| KUTIPAN |

Tema kita hari ini “Para Pemilik Kebahagiaan.” Andakah salah satunya?
Kalau ada yang bertanya, “Yakinkah Anda hari ini betul-betul bahagia dan apa
alasan Anda bahagia?” Banyak orang tidak benar-benar yakin bahwa hidupnya saat
ini benar-benar bahagia. Jika kita adalah salah satu dari kebanyakan orang yang
merasa tidak berbahagia, maka logikanya tema ‘Para Pemilik Kebahagiaan” itu
bukan berbicara tentang kita. Melainkan orang lain!
Aristoteles, sang filsuf kenamaan mengatakan bahwa semua cita-cita atau
keinginan manusia bermuara pada kebahagiaan. Namun, kebahagiaan seperti apa?
Bahagia menurut saya tentu akan berbeda dengan Anda. Kebahagiaan yang diimpikan
oleh orang yang divonis kanker dan dinyatakan tidak dapat disembuhkan tentu
berbeda dengan kebahagiaan yang dirindukan oleh pasangan yang tidak mempunyai
anak. Kebahagiaan yang diimpikan oleh seorang minoritas yang tertekan dan
menderita akan berlainan dengan keinginan mayoritas yang sedang berkuasa.

| DATA YANG DITAMPILKAN |
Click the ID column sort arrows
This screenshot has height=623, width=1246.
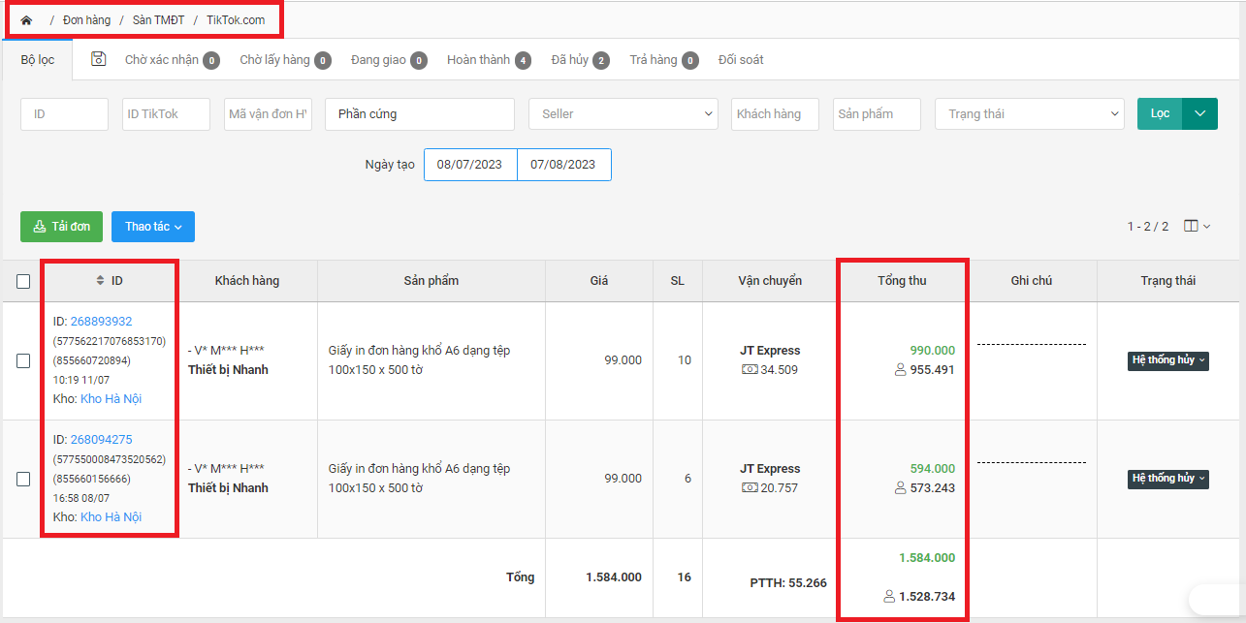coord(99,281)
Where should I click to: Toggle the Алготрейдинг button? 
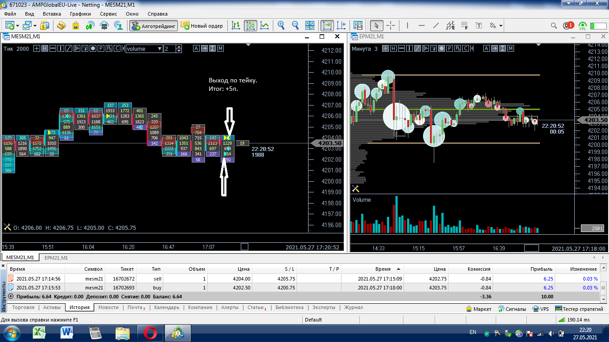154,26
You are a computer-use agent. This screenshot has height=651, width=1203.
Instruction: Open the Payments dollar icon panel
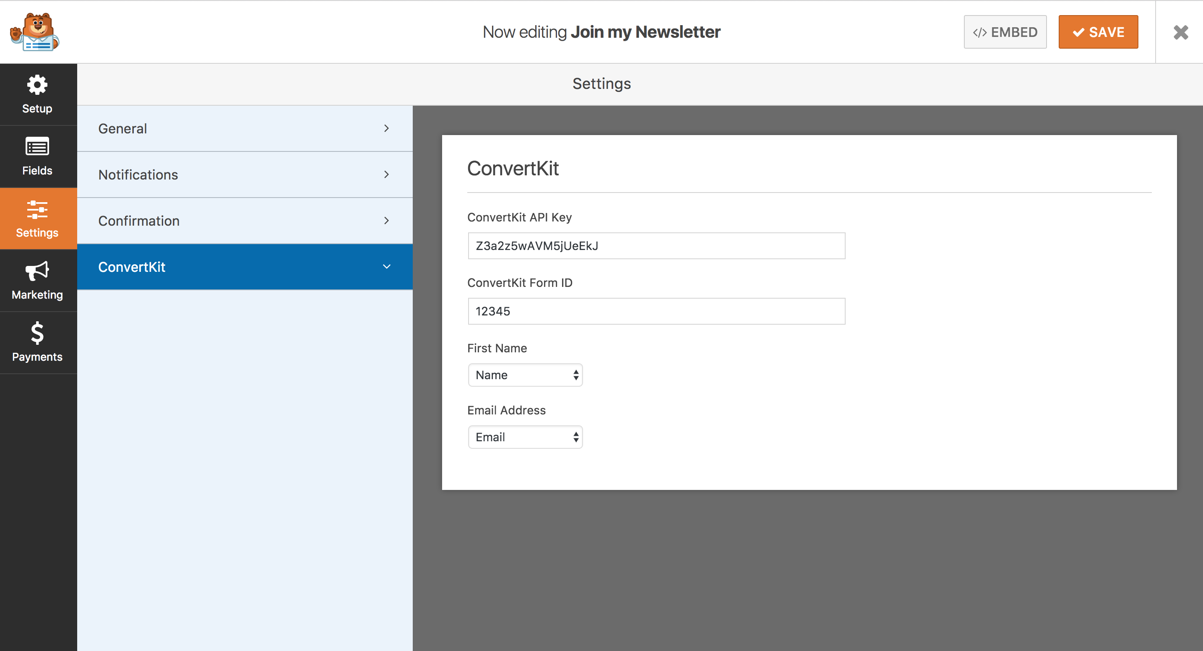(x=37, y=342)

| DAFTAR TUGAS |
[1] Jawab pertanyaan berikut berdasarkan kutipan tentang kebahagiaan.
(a) Apa tema hari ini yang disebut di awal?
(b) Menurut Aristoteles, semua cita-cita atau keinginan manusia bermuara pada apa?
(c) Kebahagiaan yang diimpikan seorang minoritas yang tertekan dan menderita dikatakan berlainan dengan keinginan siapa?
[2] Perpanjang kutipan tentang kebahagiaan dengan menulis lanjutannya, mulai sesudah kalimat terakhir.
Baris-baris data di sini sama sekali tidak dipakai.

| HASIL PER TUGAS |
[1]
(a) "Para Pemilik Kebahagiaan."
(b) Kebahagiaan.
(c) Mayoritas yang sedang berkuasa.

[2]
Kebahagiaan yang dirindukan oleh orang-orang yang tinggal di padang gurun tandus
yang panas menyengat tentu tidak sama dengan dambaan orang-orang eskimo yang
hidup di kutub.
Tampaknya sudah menjadi hal umum yang diterima oleh kebanyakan orang
bahwa mereka yang disebut berbahagia itu adalah orang-orang yang memiliki
banyak uang, usaha mapan, berkuasa, kesehatan prima, keluarga rukun, memiliki
banyak sahabat, hidup saleh, tidak melakukan kriminal dan taat beribadah. Ah,
jika itu yang kita alami rasanya bahagia! Betulkah?
Apa yang diajarkan Yesus dalam Khotbah di Bukit, khususnya mengenai
Ucapan Berbahagia ( Matius 5:1-12) ternyata berbeda bahkan berlawanan dari
pandangan umum tentang kebahagaiaan. Yesus mengucapkan bahwa mereka yang
miskin, berdukacita, lemah-lembut, dicela dan dianiaya adalah para pemilik
kebahagiaan. Bagaimana mungkin itu terjadi? Dan kalau pun kita mengaminkan
perkataan Yesus ini, apakah untuk mengalami kebahagiaan, kita harus miskin,
berduka dan teraniaya dahulu?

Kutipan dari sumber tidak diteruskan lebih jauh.